What is the optimum size for an institutional investor? This is a question foremost in the mind of Jim Christensen, chief investment officer of TelstraSuper, the pension scheme of Australian telecommunications company Telstra. After four years of expansion, he believes he has maximised potential by gaining the optimum level of inhouse investment. Now running 20 to 25 per cent of assets internally for domestic equities, fixed income, cash and property, he is stopping there and says that it is unlikely to change in the near term – if anything, it might decrease.
“Where we are now I would say is the right size. We could scale things up a bit further, but you start getting governance questions, like in Aussie equities: if you are running a quarter internally it is hard to justify taking it to 50 per cent when there is a reasonable number of capable managers in the Australian market.” He also believes $13 billion of assets is a size that enables a fund to afford good governance, to spot market opportunities and be nimble enough to seize them.
“If we were to triple in size, we would have to think about how we cut the cloth. Our size is big enough to be meaningful, but we can still do things that have an impact on the bottom line. A $100-to- $200-million investment does matter; it’s roughly 1 per cent or 2 in terms of the whole fund.”
He adds that it becomes more challenging to add value, particularly in the domestic asset classes as the fund grows.
“It’s very hard once you get to $50-70 billion. If you hire 20 managers, and some are over and some are underweight stocks in the Australian market, they cancel each other out. Even with seven or eight managers you struggle with getting enough active risk in the portfolio to meet your return objectives.”
Size awareness
Having worked in larger organisations, he is also a believer that there are benefits to smaller investors. He contrasts the 15-member team he has now with the 100 or so-member active management team he ran at QIC up until four years ago.
“When you have big teams they can become quite territorial, so it is quite good to have everyone sitting around the table at our weekly meetings and talking about the world and what they are doing, how they can improve things. It is quite refreshing. It makes people focus more on the bottom line of the overall fund.”
The virtue of a smallish team running internal and external mandates is not just in the overall savings on fees, but also in the creation of experience that allows smarter management of external mandates.
A key win he sees as coming from managing property in house and having external mandates.
“If you have got a guy who has done some buying and selling of direct investments, then he knows how he can negotiate with the managers to get more transparency on the fees and more control. Whereas if you have got someone who has never negotiated these things, they are likely to hand the manager a cheque and hope for the best.”
Inhouse investment saves around 10 to 15 basis points for TelstraSuper – “enough to take the edge off things”, says Christensen – and this all adds to the fund’s aim for above average or, at the very least, average performance. The edge is also taken off through running a tight ship on active fees and being successful in the choice of managers. Its active managers have outperformed more often than not, he says, with both the Australian equities and international equities funds ranked in the top quartile over long time periods.
He reckons TelstraSuper is achieving about 1 per cent more than average superannuation funds over the long term and this performance has been reassuring for members, particularly for those that might consider a self-managed super fund. There are road shows for members with balances over $300,000 and the message to those with, say, $500,000 was it would have achieved $1 million in the past 10 years with average growth, but with TelstraSuper’s level of outperformance it would be worth $1.1 million.

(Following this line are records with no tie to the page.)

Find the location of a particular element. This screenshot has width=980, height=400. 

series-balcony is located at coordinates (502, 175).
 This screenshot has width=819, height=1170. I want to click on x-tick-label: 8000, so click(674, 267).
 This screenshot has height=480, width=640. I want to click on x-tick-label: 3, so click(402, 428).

Defensive and retirement funds
TelstraSuper has innovated for those approaching retirement with high balances by creating a fund called Defensive Growth. This has a bias towards income and quality – Telstra stock, admits Christensen, could be in the fund – to the extent that it is targeting about three quarters of the return from income and only a quarter from capital gains. Equities, property and infrastructure feature heavily. The fund was not supposed to shoot the lights out, but ironically, says Christensen, it has done “tremendously well, because the whole world wants to own those assets right now”.
Another defensive fund is Diversified Income, launched a year ago, which is aimed at those in retirement and will pay an income or pension derived from dividends and coupons. It too has done well in current markets, despite the initial warning to members that it will only produce a coupleof- per-cent growth along with income of 5 to 6 per cent. It is designed to give transparency about what assets are earning, whereas usually investors are only given the unit price of a pool of assets to follow.
It also discourages the joy and pain that comes from following a unit price and the irrational decisions this can prompt.
“In periods of stress, if a fund’s value falls quite a way, members might look at their balances and say, ‘Hang on! I’m drawing $50,000 a year. If I keep pulling out money at this rate, I will have none left’. So the response then is to change from growth or a balanced option into cash and then they sit there and when the market goes up, they say. ‘I was a fool’ and will jump back in in time to get whip-sawed.”
The fund also has the option to return some income when the payouts are above average.
“So what we are saying to them is there will be times when you will see your price come down, but as long as you don’t sell any of the stuff, hopefully it will keep producing income. As far as we are aware no one is paying out income in a fund like this, everyone else just gives you a unit price.”